Trust Board - Statistics

Population

  • Information in this profile is based on the 2001 Census of Population and Dwellings. For the purposes of this report, the Māori population includes all people who said in the census they were of Māori descent.
  • The Ngāti Tūwharetoa population includes all Māori who gave Ngāti Tūwharetoa as their iwi, or as one of their iwi.
  • The iwi takiwā (tribal region) for Ngāti Tūwharetoa consists of the Taupo and Rangitikei Districts.1
  • In 2001, 29,298 people, or 5 percent of the Māori population, belonged to Ngāti Tūwharetoa. This was 300 more than at the 1996 Census – a 1 percent increase.
  • Sixty-five percent of Ngāti Tūwharetoa iwi members also affiliated with another iwi group or groups.
  • While Ngāti Tūwharetoa iwi members comprised 5 percent of the total Māori population, within their iwi takiwā they made up 35 percent of the Māori population.
  • Eighty-four percent of Ngāti Tūwharetoa lived outside the iwi takiwā in 2001, compared with 83 percent in 1996.
  • Twenty-three percent of Ngāti Tūwharetoa lived in the Waikato region, 16 percent in the Auckland region, and a further 15 percent each in the Manawatu-Wanganui and Bay of Plenty regions.
  • Most Ngāti Tūwharetoa (86 percent) lived in urban areas (towns or cities of 1,000 people or more), with two out of three of these urban dwellers living in areas with populations of 30,000 or more.
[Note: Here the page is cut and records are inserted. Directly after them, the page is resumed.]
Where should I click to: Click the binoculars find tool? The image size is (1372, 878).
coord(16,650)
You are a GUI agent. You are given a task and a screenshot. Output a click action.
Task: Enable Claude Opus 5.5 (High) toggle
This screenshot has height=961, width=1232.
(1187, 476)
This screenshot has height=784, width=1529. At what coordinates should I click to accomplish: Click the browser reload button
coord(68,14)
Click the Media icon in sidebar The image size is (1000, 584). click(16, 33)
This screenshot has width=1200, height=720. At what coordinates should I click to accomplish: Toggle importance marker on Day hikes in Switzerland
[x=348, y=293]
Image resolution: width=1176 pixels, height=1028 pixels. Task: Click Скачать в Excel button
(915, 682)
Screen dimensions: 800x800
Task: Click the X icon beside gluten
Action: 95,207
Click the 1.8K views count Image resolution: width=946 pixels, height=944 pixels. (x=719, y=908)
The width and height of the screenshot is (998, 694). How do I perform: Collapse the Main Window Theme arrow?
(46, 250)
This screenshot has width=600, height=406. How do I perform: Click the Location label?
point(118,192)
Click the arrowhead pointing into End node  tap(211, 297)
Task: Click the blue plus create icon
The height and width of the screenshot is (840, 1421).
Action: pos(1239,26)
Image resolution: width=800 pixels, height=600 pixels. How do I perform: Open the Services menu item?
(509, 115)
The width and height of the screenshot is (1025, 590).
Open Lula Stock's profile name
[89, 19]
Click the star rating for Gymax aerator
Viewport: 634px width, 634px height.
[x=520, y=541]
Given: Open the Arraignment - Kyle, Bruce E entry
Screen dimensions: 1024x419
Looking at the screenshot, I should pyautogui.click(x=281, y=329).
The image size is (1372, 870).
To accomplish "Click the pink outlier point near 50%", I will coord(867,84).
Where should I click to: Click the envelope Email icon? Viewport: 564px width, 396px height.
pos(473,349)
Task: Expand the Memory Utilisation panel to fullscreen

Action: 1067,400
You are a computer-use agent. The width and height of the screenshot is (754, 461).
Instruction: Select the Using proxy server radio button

  • Ngāti Tūwharetoa aged 65 and over were the most likely (20 percent) to live in rural areas, while younger people aged 15–34 were the least likely (13 percent) to do so, as shown in figure 1.
  • Demographic characteristics of Ngāti Tūwharetoa in 2001 had not changed significantly from the 1996 Census.
  • Ngāti Tūwharetoa are concentrated in the younger age groups, as shown in figure 2. At the 2001 Census, 40 percent of Ngāti Tūwharetoa were children under 15, while only 3 percent were aged 65 and older. There had been little change in the age distribution of the population since 1996.
  • The median age (half the population is older, and half younger, than this age) of the Ngāti Tūwharetoa population in 2001 was 19.8 years, 2.5 years less than the median age of the total Māori population (22.3 years).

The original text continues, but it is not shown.